■ **Work instructions**
Tally the lines below that contain the word "green", then give the tally and nothing more.

[Records for this exercise — start]

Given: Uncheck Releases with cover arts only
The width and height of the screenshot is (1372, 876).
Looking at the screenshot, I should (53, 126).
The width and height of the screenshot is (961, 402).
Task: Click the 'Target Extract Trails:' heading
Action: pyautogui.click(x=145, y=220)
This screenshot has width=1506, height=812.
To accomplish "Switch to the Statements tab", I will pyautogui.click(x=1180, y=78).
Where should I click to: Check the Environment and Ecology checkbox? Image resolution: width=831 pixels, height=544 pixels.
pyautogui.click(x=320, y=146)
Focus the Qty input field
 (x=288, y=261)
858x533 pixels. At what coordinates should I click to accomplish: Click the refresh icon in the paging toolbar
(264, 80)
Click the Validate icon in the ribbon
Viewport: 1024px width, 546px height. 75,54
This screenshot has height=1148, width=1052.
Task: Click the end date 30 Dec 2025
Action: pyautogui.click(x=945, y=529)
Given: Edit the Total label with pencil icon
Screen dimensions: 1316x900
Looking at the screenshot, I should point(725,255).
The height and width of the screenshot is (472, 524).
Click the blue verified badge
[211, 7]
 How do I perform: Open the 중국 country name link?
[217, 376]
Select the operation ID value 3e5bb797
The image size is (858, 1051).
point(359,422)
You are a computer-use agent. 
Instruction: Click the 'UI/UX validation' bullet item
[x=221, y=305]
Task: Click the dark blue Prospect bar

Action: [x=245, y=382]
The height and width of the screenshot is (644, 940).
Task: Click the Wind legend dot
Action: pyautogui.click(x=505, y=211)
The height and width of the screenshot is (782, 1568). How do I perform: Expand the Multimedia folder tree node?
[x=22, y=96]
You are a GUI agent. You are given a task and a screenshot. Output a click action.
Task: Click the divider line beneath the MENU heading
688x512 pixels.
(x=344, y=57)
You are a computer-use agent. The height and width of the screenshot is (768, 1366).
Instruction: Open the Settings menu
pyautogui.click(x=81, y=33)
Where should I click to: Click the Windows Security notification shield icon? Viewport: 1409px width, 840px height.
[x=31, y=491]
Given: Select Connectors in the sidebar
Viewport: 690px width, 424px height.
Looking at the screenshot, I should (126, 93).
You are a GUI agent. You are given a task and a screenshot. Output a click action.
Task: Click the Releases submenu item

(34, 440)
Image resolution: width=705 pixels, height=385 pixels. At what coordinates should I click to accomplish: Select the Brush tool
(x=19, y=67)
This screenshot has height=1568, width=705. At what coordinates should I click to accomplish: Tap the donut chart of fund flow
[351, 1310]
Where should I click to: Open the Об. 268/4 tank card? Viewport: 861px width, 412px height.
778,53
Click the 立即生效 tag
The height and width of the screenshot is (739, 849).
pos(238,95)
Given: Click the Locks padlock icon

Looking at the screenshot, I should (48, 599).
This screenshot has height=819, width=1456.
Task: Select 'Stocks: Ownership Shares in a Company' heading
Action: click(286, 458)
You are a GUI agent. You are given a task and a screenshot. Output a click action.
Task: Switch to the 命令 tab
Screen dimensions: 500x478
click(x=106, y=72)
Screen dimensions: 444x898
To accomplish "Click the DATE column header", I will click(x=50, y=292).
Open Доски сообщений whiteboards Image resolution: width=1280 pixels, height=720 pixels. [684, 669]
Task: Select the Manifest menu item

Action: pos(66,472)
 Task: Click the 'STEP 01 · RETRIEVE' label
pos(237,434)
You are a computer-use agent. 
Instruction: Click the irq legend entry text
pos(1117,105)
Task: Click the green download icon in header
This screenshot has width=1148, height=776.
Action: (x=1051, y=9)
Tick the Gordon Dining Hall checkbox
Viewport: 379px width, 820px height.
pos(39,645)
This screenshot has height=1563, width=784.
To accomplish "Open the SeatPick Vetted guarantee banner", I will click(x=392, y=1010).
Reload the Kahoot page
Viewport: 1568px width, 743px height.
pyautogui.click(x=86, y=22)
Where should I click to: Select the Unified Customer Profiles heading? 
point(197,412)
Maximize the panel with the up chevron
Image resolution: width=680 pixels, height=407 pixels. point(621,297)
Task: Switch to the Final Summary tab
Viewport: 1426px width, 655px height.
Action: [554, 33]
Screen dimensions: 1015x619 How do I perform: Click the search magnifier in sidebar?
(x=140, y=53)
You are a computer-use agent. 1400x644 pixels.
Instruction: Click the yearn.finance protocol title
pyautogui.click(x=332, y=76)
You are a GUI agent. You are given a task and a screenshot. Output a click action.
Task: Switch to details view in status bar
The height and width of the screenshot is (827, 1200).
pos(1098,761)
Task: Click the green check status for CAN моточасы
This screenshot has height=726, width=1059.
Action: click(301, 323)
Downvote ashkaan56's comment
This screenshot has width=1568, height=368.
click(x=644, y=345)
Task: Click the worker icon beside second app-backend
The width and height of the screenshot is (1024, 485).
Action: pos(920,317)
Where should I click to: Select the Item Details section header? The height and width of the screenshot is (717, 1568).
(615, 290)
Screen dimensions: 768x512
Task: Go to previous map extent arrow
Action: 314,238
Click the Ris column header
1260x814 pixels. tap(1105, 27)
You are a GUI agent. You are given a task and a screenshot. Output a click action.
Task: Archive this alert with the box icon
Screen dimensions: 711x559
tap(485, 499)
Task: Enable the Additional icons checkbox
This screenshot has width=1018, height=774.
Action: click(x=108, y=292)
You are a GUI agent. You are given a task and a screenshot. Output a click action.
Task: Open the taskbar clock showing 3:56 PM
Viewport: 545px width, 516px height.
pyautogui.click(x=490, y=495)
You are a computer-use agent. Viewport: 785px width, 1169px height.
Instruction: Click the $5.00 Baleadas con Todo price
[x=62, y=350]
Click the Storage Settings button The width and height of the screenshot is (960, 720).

[Records for this exercise — finish]

■ **Solved problem**
2